Excerpted passage:
Congress almost sold off 500,000 acres of Western public lands. What could that mean for Colorado?

As Congressional lawmakers sought to pay for tax cuts over the past few weeks, they turned their eyes to the vast swaths of mountains, foothills and high plains across the Mountain West owned by the federal government and saw a piggy bank.

Lawmakers on Wednesday ultimately removed from the Republican budget bill a provision that would have sold more than 500,000 acres of federal public land in Utah and Nevada, but public lands advocates worry the struggle to stop other sales of land owned by the federal government has only begun.

“The idea that we’re going to pay for tax cuts by selling public lands sets a really bad precedent,” said Jamie Ervin, senior policy manager with Outdoor Alliance, a coalition of outdoor recreation organizations, including Colorado-based American Alpine Club and the Colorado Mountain Club.

Public lands advocates said the addition of the land sales via a late-night amendment while the budget bill was in committee could open the door for sales in other Western states like Colorado, where a third of the land is owned and managed by federal agencies.

It could set a precedent for embedding public lands sales in larger legislation and shielding the provision from more robust public input and debate, said Michael Carroll, Bureau of Land Management campaign director for The Wilderness Society. Budget bills do not get the same level of scrutiny that a standalone bill does, he said.

“The next time that there is a member of Congress who has a buddy in the development business, they could introduce and get embedded in the next budget bill the sale of public lands around Rocky Mountain National Park or some of the other marquee landscapes across the state,” Carroll said. “Once you sell off public lands, you can’t get them back.”

The majority of federal public land in Colorado is managed by three agencies: 16 million acres managed by the U.S. Forest Service, 8.3 million acres managed by the Bureau of Land Management and about 456,000 acres managed by the National Park Service. The lands include iconic landscapes such as the Maroon Bells, Rocky Mountain National Park and the Browns Canyon National Monument.

Stored data:
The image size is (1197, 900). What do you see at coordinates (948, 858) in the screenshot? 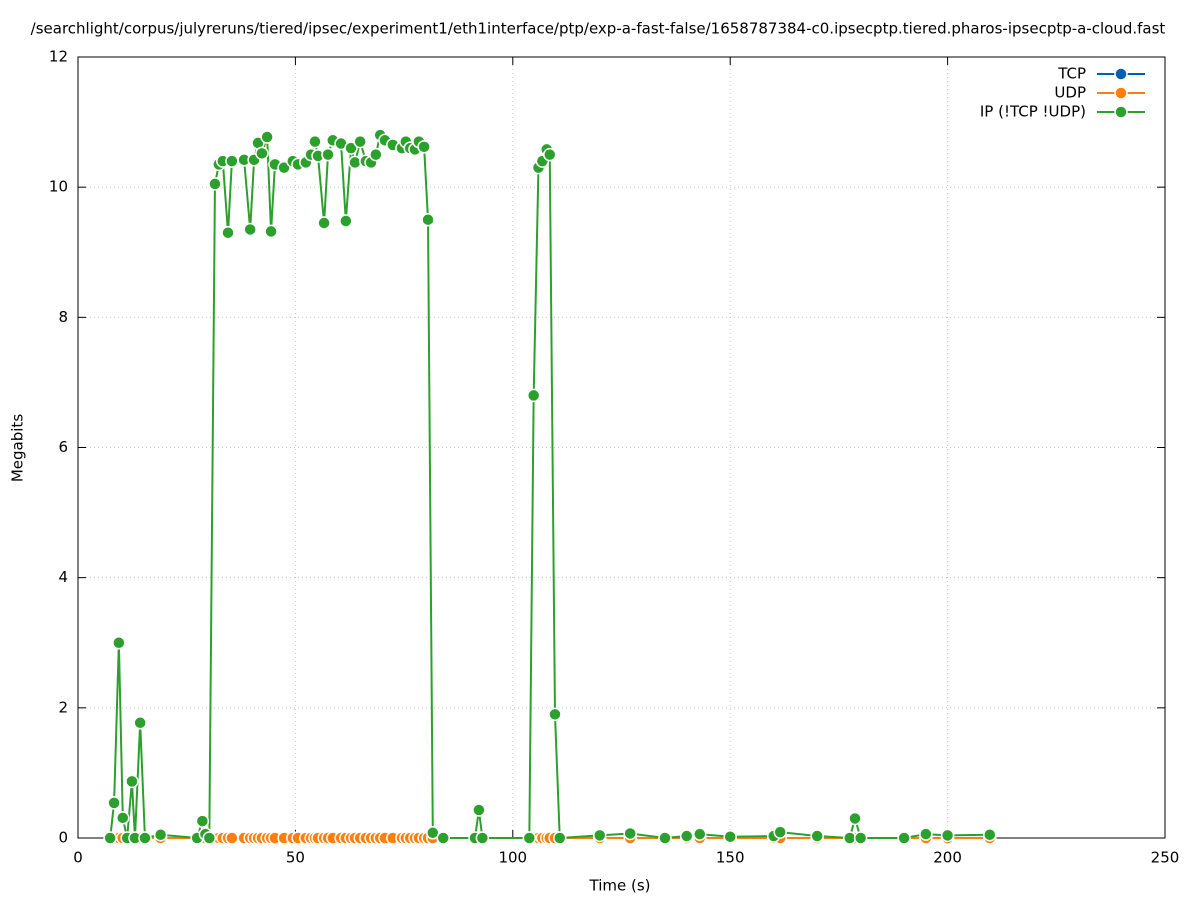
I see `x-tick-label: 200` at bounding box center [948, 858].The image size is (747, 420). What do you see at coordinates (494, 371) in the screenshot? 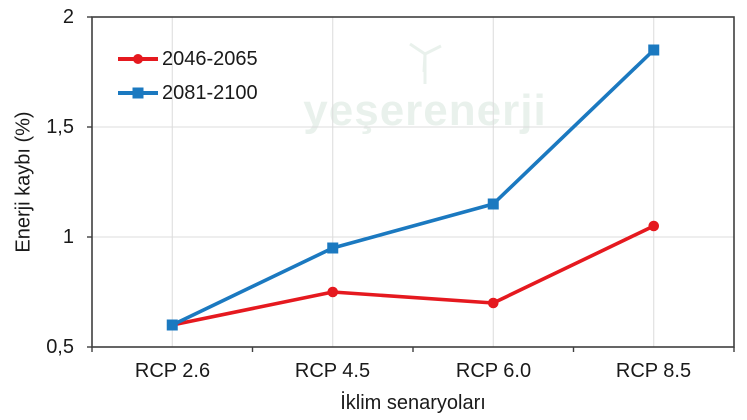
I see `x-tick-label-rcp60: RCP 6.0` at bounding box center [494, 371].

Task brief: From the article above on the proposed sale of Western public lands, extract word for word the stretch from "Lawmakers on Wednesday" through "Colorado Mountain Club.".

Exercise output:
Lawmakers on Wednesday ultimately removed from the Republican budget bill a provision that would have sold more than 500,000 acres of federal public land in Utah and Nevada, but public lands advocates worry the struggle to stop other sales of land owned by the federal government has only begun.

“The idea that we’re going to pay for tax cuts by selling public lands sets a really bad precedent,” said Jamie Ervin, senior policy manager with Outdoor Alliance, a coalition of outdoor recreation organizations, including Colorado-based American Alpine Club and the Colorado Mountain Club.